Kepala Pusat Penerangan dan Hukum (Kapuspenkum) Kejaksaan Agung (Kejakgung) Hari Setiyono mengatakan, penerimaan uang tersebut ada dalam Laporan Hasil Pemeriksaan (LHP) Jaksa Agung Muda Pengawasan (Jamwas) terhadap Pinangki. LHP tersebut, sempat disinggung Jaksa Agung Muda Pidana Khusus (Jampidsus) Ali Mukartono, sebagai gerbang lebar pengungkapan pidana.
“Untuk sementara, diduga penerimaan uang itu seperti yang pernah disampaikan, di tahun 2019. Tetapi, pastinya nanti ada pengembangan dari penyidikan,” kata Hari di Kejakgung, Jakarta, Rabu (12/8).
Jaksa Pinangki tercatat melakukan dinas keluar negeri ilegal. Sepanjang 2019 ia sembilan kali ke Singapura dan Malaysia.
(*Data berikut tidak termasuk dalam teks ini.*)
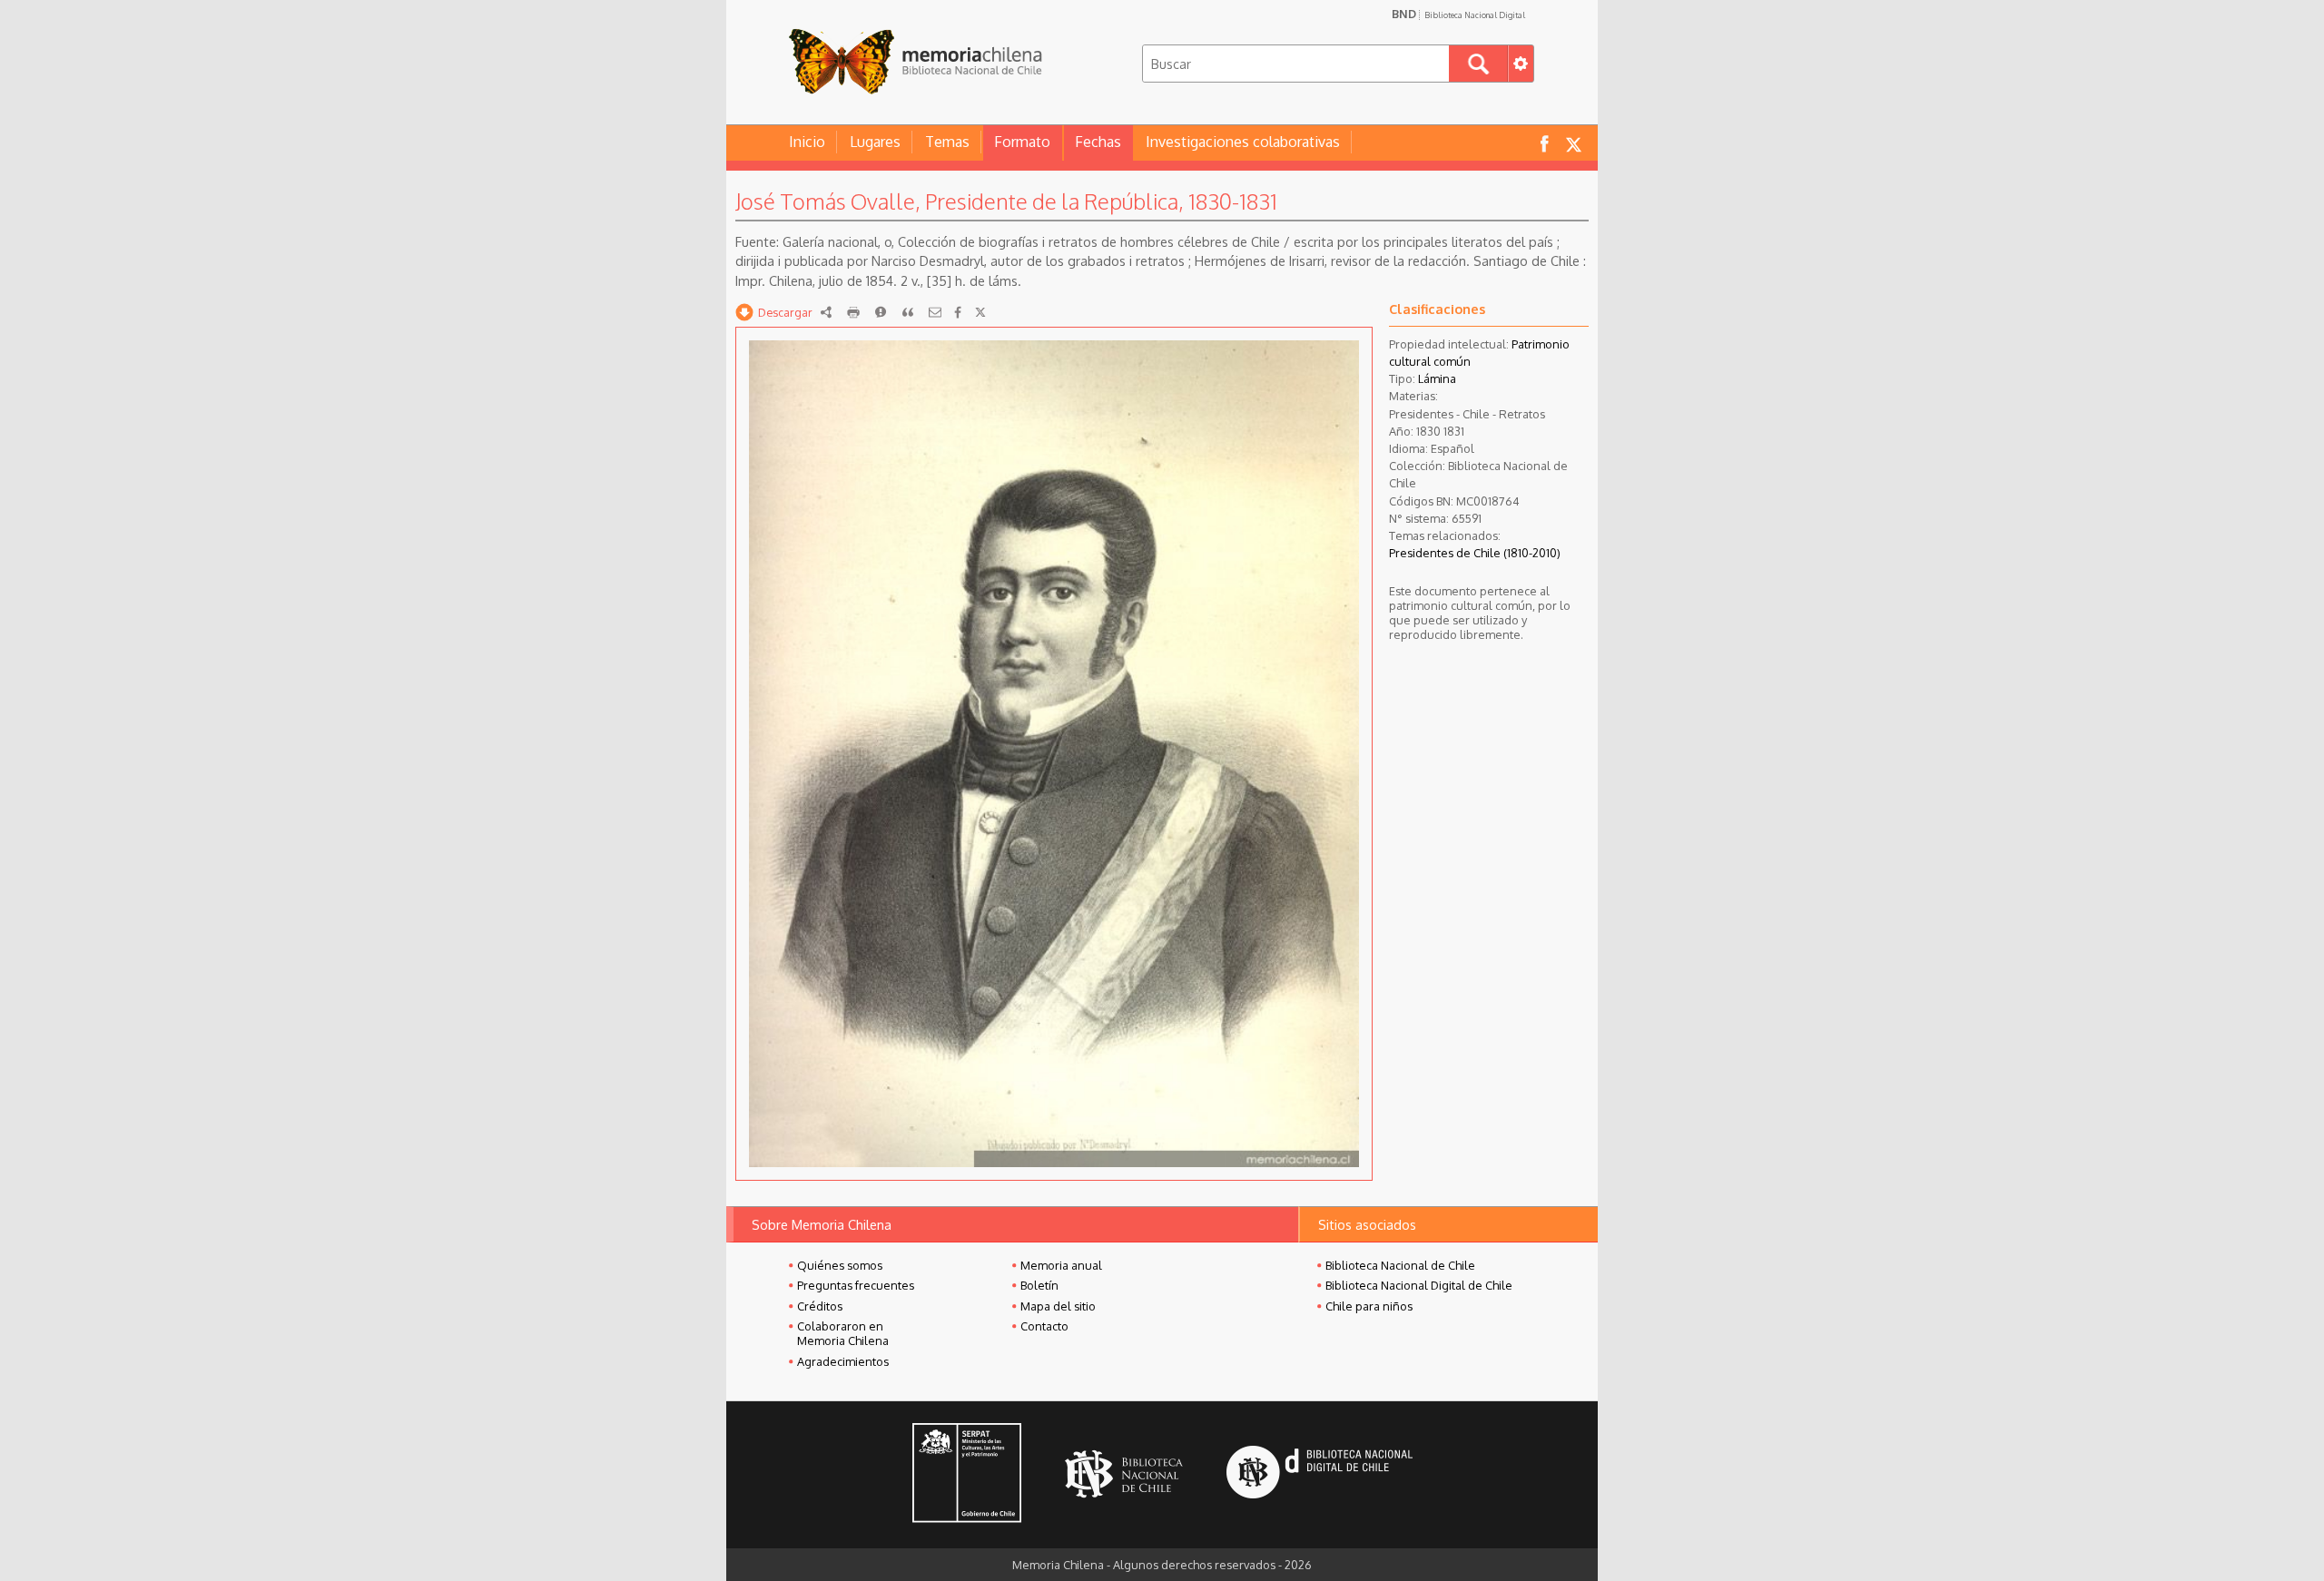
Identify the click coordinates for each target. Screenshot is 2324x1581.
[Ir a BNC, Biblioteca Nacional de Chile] (1124, 1474)
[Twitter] (980, 312)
Jamwas juga meyakini, aksi Pinangki ke negeri-negeri jiran tersebut, untuk menemui Djoko Tjandra yang saat itu masih berstatus buronan Kejakgung. Tuduhan itu pula, yang membuat Jamwas mencopot Pinangki dari jabatannya selaku Kepala Subbagian Pemantauan dan Evaluasi II Biro Perencanaan Kejakgung, pada Senin (27/7).
Jamwas menyatakan aksi luar negeri Pinangki yang bertemu Djoko Tjandra itu sebagai pelanggaran berat terkait kode etik dan disiplin.
Pada Rabu (12/8), Kejakgung pun resmi menyatakan Pinangki sebagai tersangka suap dan gratifikasi.
Penetapan tersebut, setelah tim penyidik di Jampidsus, melakukan penangkapan di kediaman Pinangki, Selasa (11/8) malam. “Maka tadi malam, penyidik berkesimpulan, berdasarkan bukti-bukti yang cukup, diduga terjadinya tindak pidana korupsi, sehingga ditetapkan tersangka, yaitu oknum jaksa, inisialnya PSM (Pinangki Sirna Malasari),” kata Hari melanjutkan.
Tersangka Pinangki, kata Hari, pun resmi ditahan. “Penahanan dilakukan selama 20 hari ke depan di Rutan Salemba, cabang Kejaksaan Agung,” kata Hari melanjutkan.
Terkait dugaan suap dan gratifikasi tersebut, penyidik menebalkan sangkaan Pasal 5 huruf b. Tetapi, kata dia, tak menutup celah melapis sangkaan terhadap Pinangki, dengan Pasal 11 UU Tipikor 20/2001. Dua pasal tersebut, memberi ancaman bagi pegawai negeri, atau penyelenggara negara yang menerima hadiah, atau janji terkait jabatannya. Ancamannya minimal satu sampai lima tahun penjara.